WHAT THE TASK REQUIRES —
The lines below, from the one holding "The image size is (563, 466)." through the one holding "This screenshot has width=1267, height=864.", are to be restated word for word, with all images left out.

Stored records:
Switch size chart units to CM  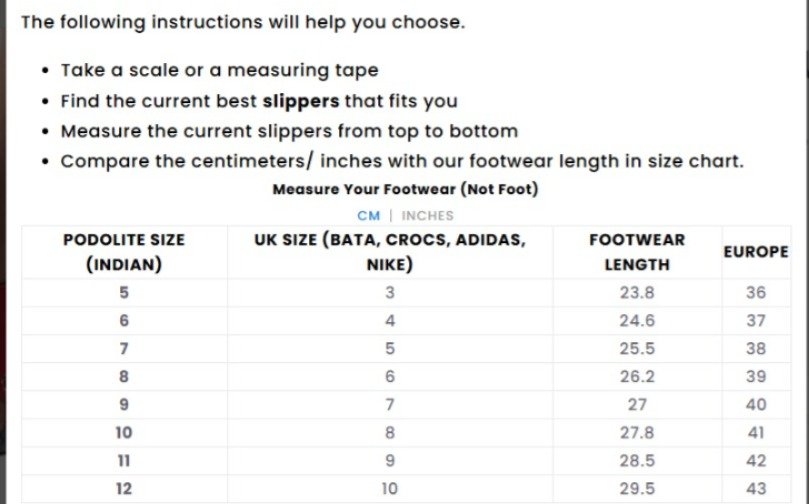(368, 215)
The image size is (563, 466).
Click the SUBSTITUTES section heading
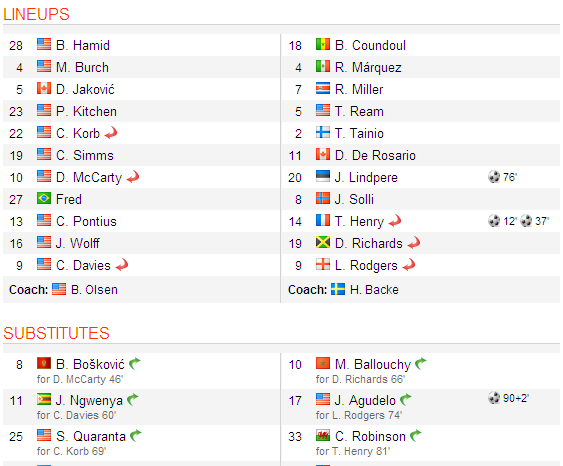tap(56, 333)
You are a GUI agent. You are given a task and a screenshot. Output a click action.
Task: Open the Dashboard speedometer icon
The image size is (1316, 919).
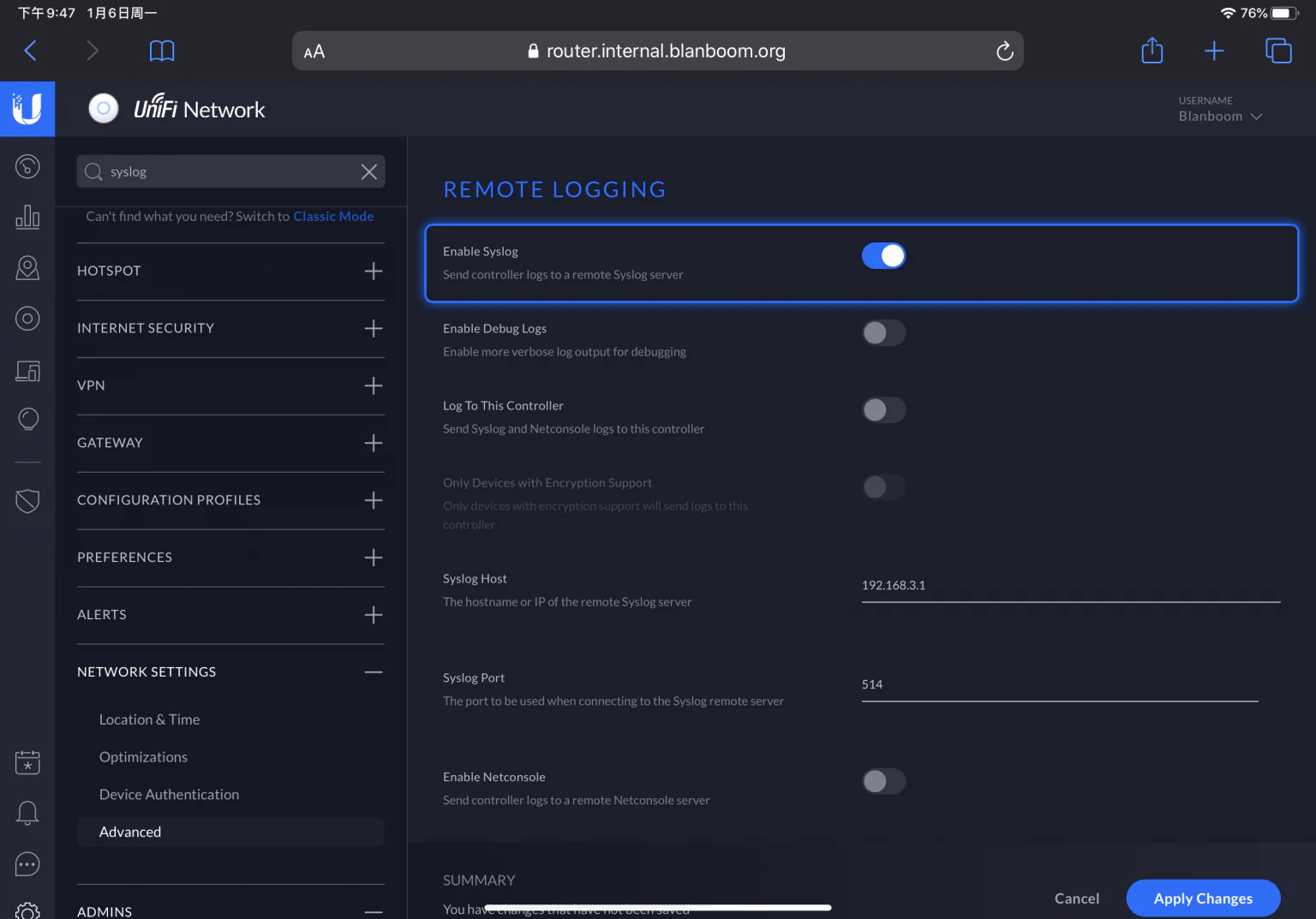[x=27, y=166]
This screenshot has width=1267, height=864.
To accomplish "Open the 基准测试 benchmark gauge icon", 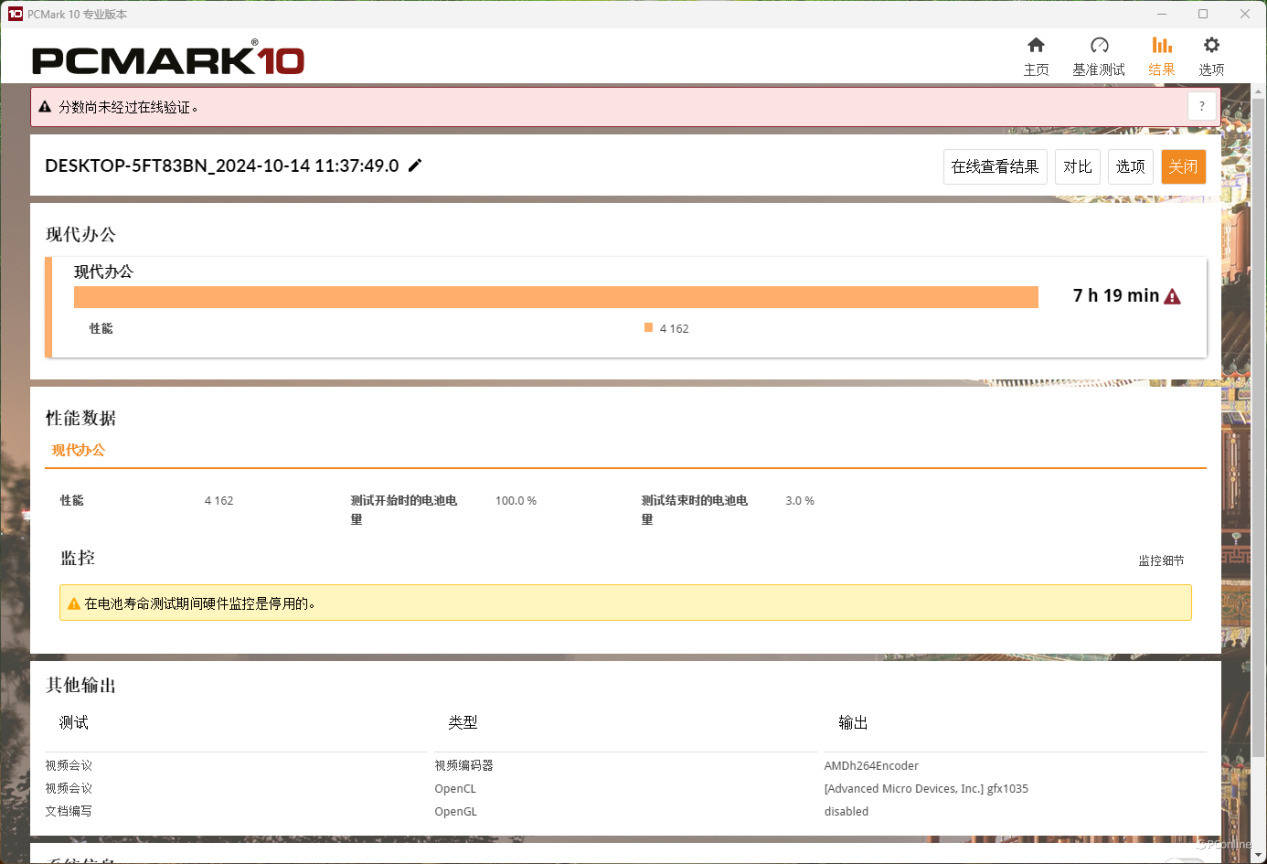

RESULT —
The image size is (563, 466).
Click the SUBSTITUTES section heading
tap(56, 333)
You are a GUI agent. You are given a task and a screenshot. Output a click action.
Task: Open the Dashboard speedometer icon
The image size is (1316, 919).
[x=27, y=166]
This screenshot has width=1267, height=864.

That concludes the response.